Wednesday, January 26, 2011

Relish Magazine - interesting resource!

relish Magazine is an insert into Sunday papers around the country. My mom passes it on to me frequently, and I've seen many interesting things in it. They tend to promote natural, healthy foods, although, ironically, most of their advertisers are of the prepared food variety - you know, the type of ads where you start with some prepared item and create a dish.

Anyway, the January 2011 issue has, among other interesting things, an article called "The Pantry Project - New Year - 19 New Dishes". They then list what they term "bold and basic" pantry items to "turn dinner into a new adventure".
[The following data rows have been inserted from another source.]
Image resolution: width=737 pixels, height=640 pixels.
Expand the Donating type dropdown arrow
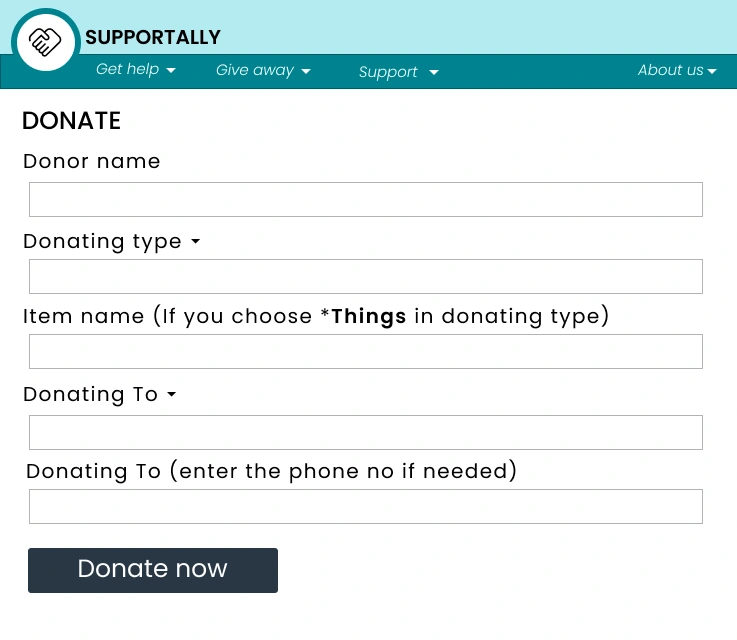195,242
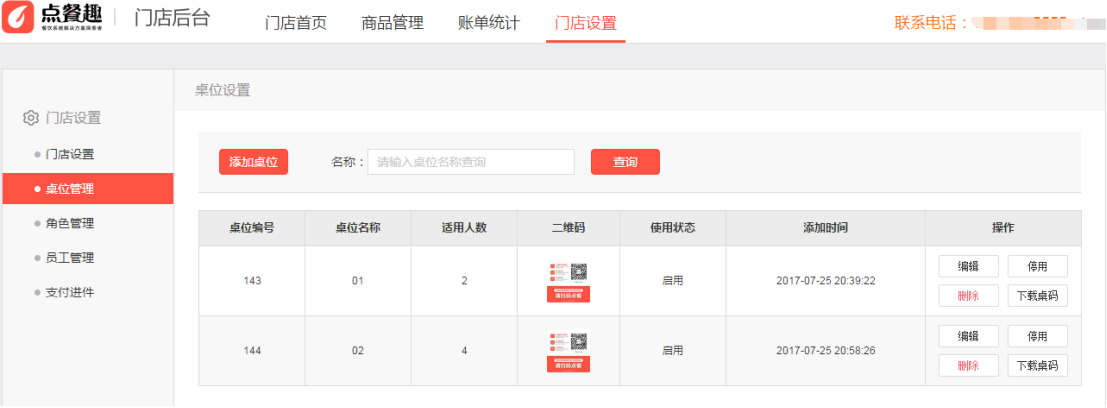Click 删除 for table 144
The image size is (1107, 408).
coord(969,366)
We are great proponents of having a well-stocked pantry of what we consider "basics", and I was pleased to see that many of their "essentials" have a home in our pantry already . . . they do list a few that we don't stock, but would not be afraid to use if required for a recipe.
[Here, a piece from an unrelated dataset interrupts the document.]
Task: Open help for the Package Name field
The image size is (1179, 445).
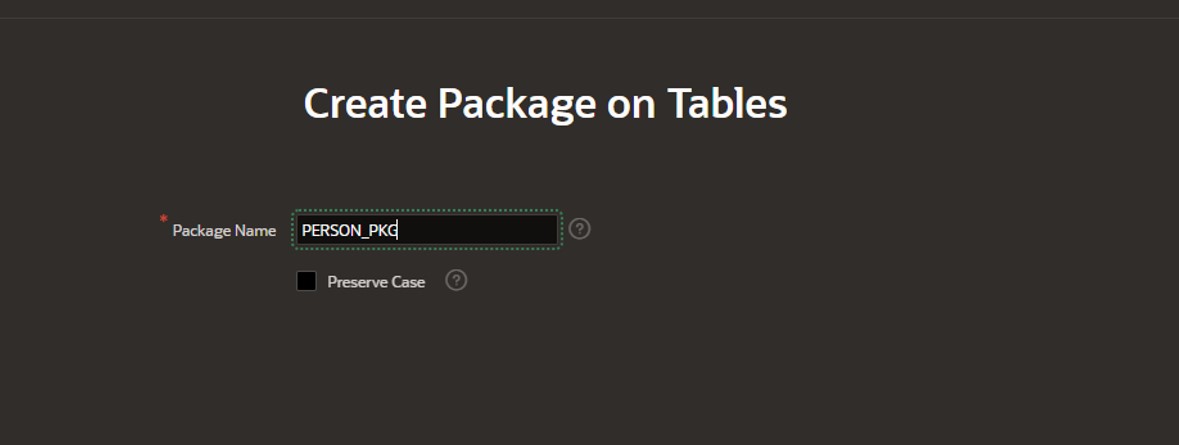Action: (x=579, y=229)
They then have 19 recipes in the printed magazine that draw from this list of basics. When I decided to write about this, I went to their web site, thinking I would find the whole list and the 19 recipes there . . . I was disappointed to find that, while the list of ingredients were there, they did not reprise the recipes from the print magazine, but rather had added some new ones. However, a tour of their search engine proved that the recipes in the print magazine ARE in their recipes index . . . just not gathered together under The Pantry Project.

At any rate, for those of you who already love to cook, you'll enjoy comparing your basics to theirs, and perhaps find something new and inspirational, as I did. For those of you who are venturing into cooking, this list will provide some guidance of what you should have beyond what we joked about growing up - the Dutch Spice Rack, which contained only salt and pepper!

Monday, January 24, 2011

Harvest Yields for 2010

Well, the garden kept me very busy, in spite of everything else. I forfeited a minor amount of produce that I just couldn't get to, but the harvest included: white and red potatoes (bagged up in the cellar, possibly will can some), lots of corn in the freezer, canned tomatoes, salsa, ketchup and tomato juice, broccoli, cabbage (fresh slaw, canned pickled red cabbage, and sauerkraut with the white), beets, cucumbers for fresh and pickling (kosher dills and bread-and-butter varieties) acorn and butternut squash (some canned), pumpkins (fun for kids at Halloween, plus some canned), asparagus (pickled some - fabulous!), strawberries (fresh, frozen, and jam), rhubarb. Radishes, spinach and lettuces, and herbs rounded out the goodies we were able to harvest.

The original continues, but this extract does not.